Sadece İngiltere hapishanelerinde değil, İngiliz sömürgelerinde de görev yapan Harry Allen Kıbrıs’ta da “çalıştı” ve Büyük Britanya hükümeti hesabına tam 9 kişiyi idam etti. 1956-1957 yılları arasında ölüm cezasına çarptırılan 9 EOKA üyesinin tümünü Allen astı. Adı hiç bir zaman açıklanmayan ve kimsenin tanımadığı cellat Allen, idam tarihinden bir gün önce adaya geliyor, “işini yapıyor” ve adadan ayrılıyordu. “İnsani bir iş” yaptığına inanan Allen, “müşterisi” ile tanışıyor, boyunu posunu, ağırlığını ölçüyor ve en uygun ipi seçiyordu. Sonra dinlenmeye çekiliyor ve o an gelince bir sigara yakıyor, “öldürürcesine” bir duman alıyor ve mahkuma “Hadi Evlat” diyerek saniyeler içinde infazı tamamlıyordu. İşini bitirdiğinde kül tablasında yanmaya devam eden sigarasından bir fırt daha çekiyordu…

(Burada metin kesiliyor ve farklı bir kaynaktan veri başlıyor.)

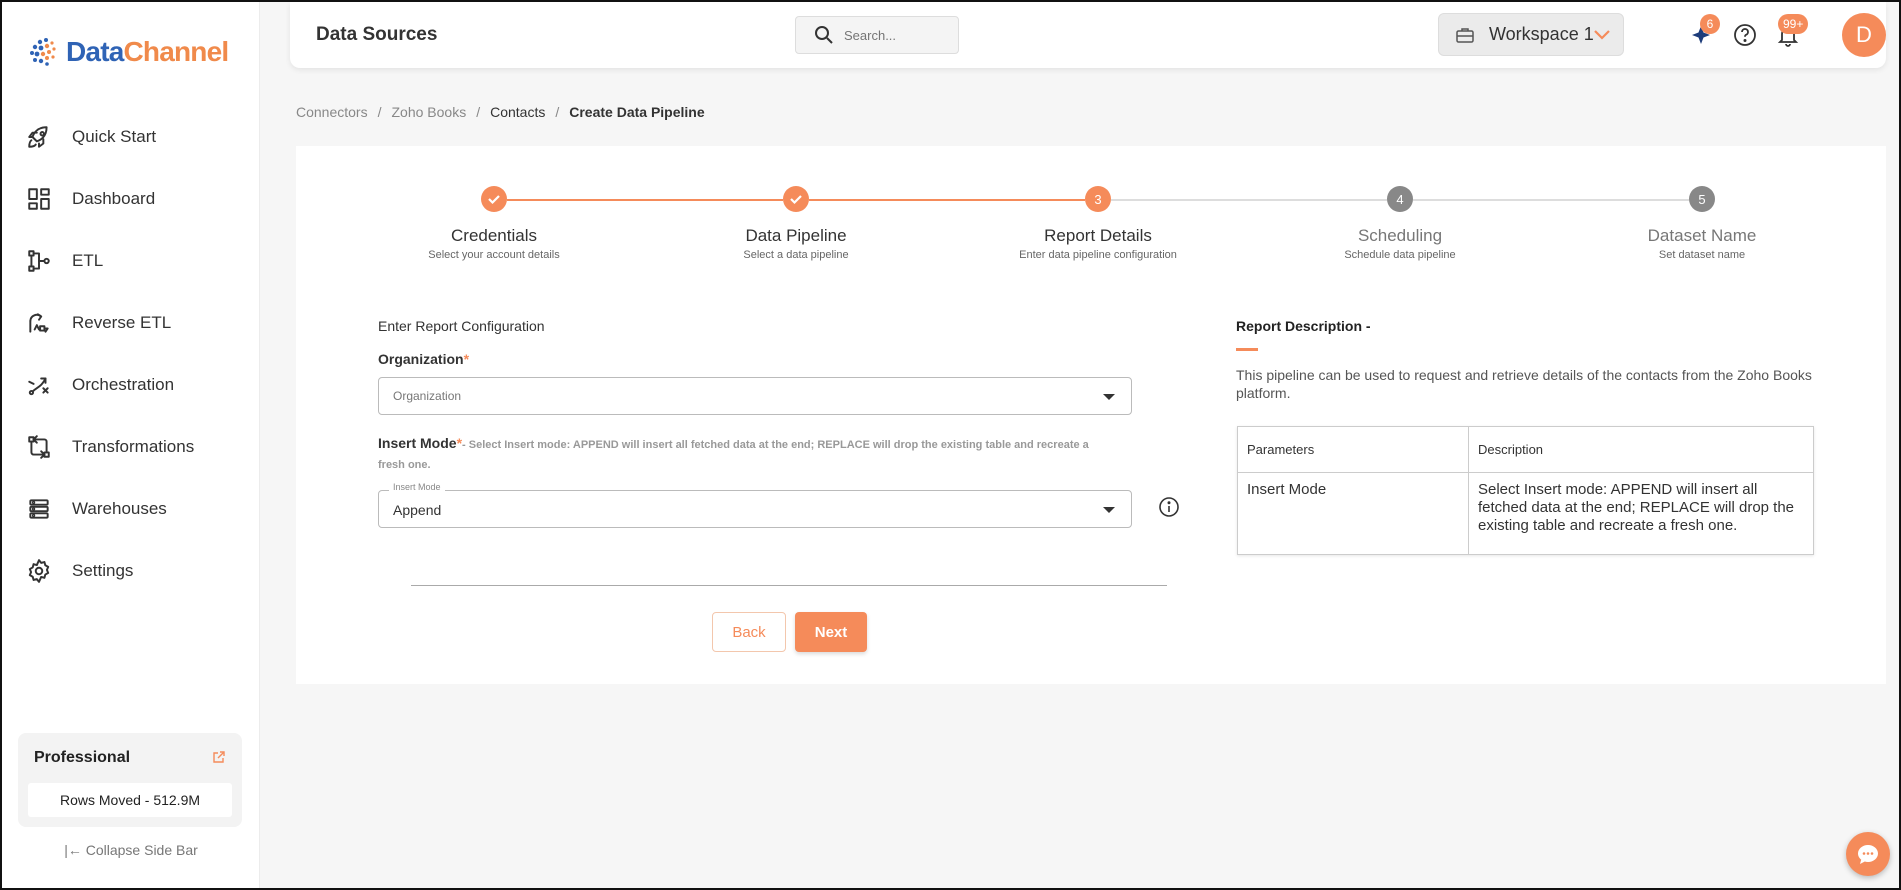 The height and width of the screenshot is (890, 1901). What do you see at coordinates (1400, 224) in the screenshot?
I see `step-scheduling: 4 Scheduling Schedule data pipeline` at bounding box center [1400, 224].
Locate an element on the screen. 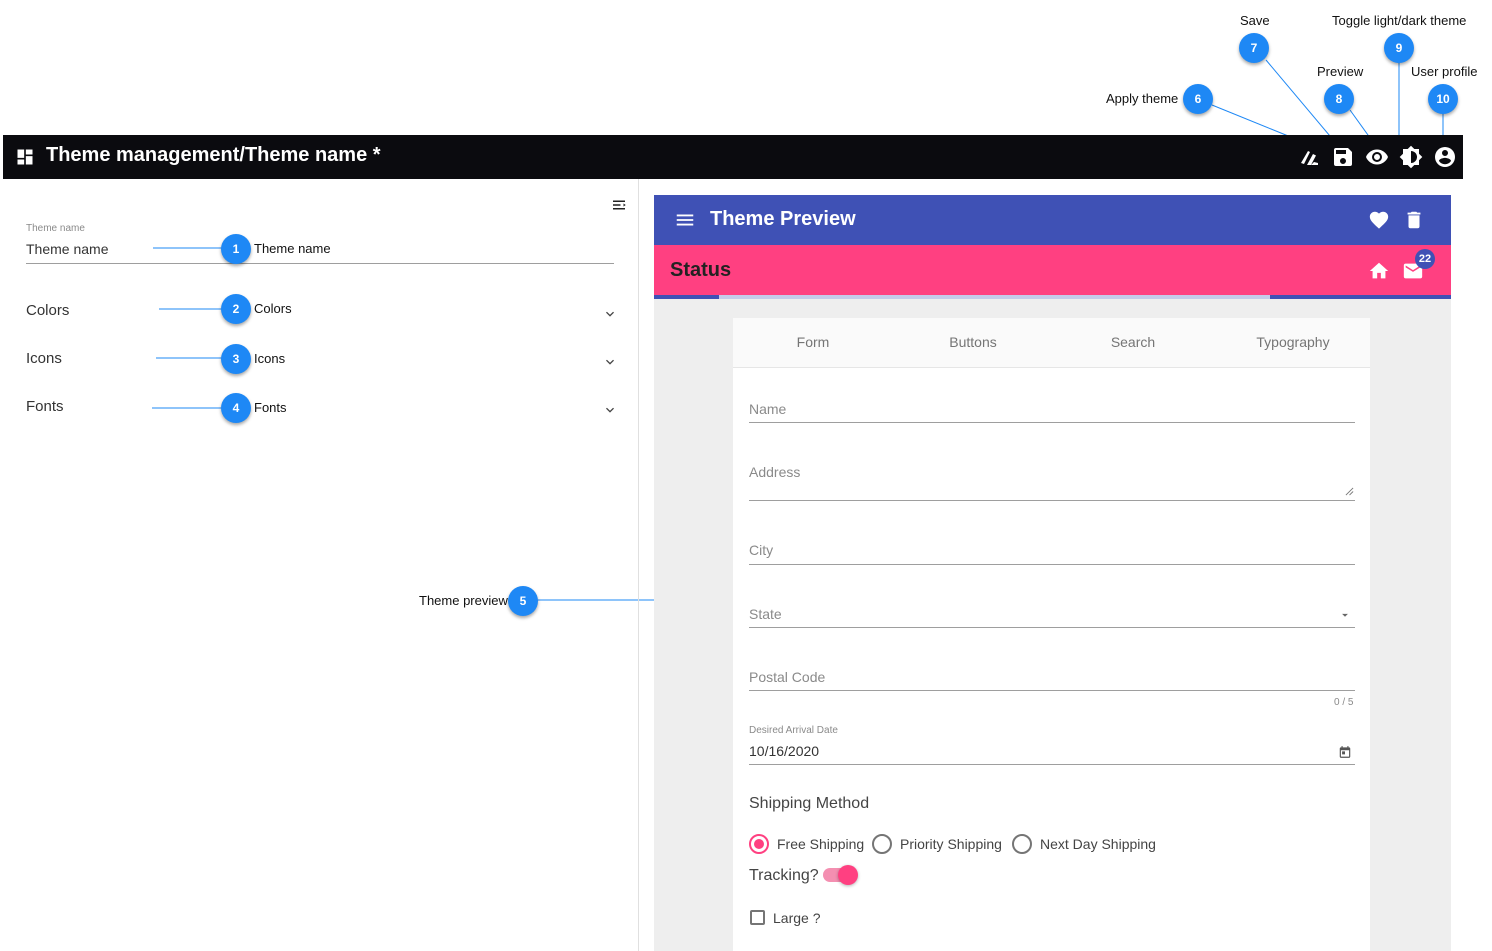 The image size is (1492, 951). apply-theme-icon is located at coordinates (1309, 157).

Kıbrıs’ta idam sehpasına çıkan ilk Kıbrıslı Rum Mihalis Karaolis oldu. Bir Kıbrıslı Rum polisi öldürmekle suçlanan ve idama mahkum edilen Karaolis’i yardımcı polis olarak sömürge yönetimine hizmet veren Kıbrıslı Türk polisler yakalamıştı. Savcılıkta görev yapan Rauf Denktaş, Karaolis’in idama mahkum edilmesinde etkin rol almıştı. Bu durum, Kıbrıslı Rumlar büyük bir öfkeye yol açmıştı. EOKA Lefkoşa Bölge Komutanı Polikarpos Yorgacis tutuklandığında cebinden çıkan notlarda Karaolis aleyhine tanıklık eden üç yardımcı polisin ismi yazılıydı. Belli ki Yorgacis, Fevzi Direkoğlu, Mehmet İsmail ve Hüseyin Mehmet Cengiz isimli Kıbrıslı Türk polislerden intikam almayı planlıyordu…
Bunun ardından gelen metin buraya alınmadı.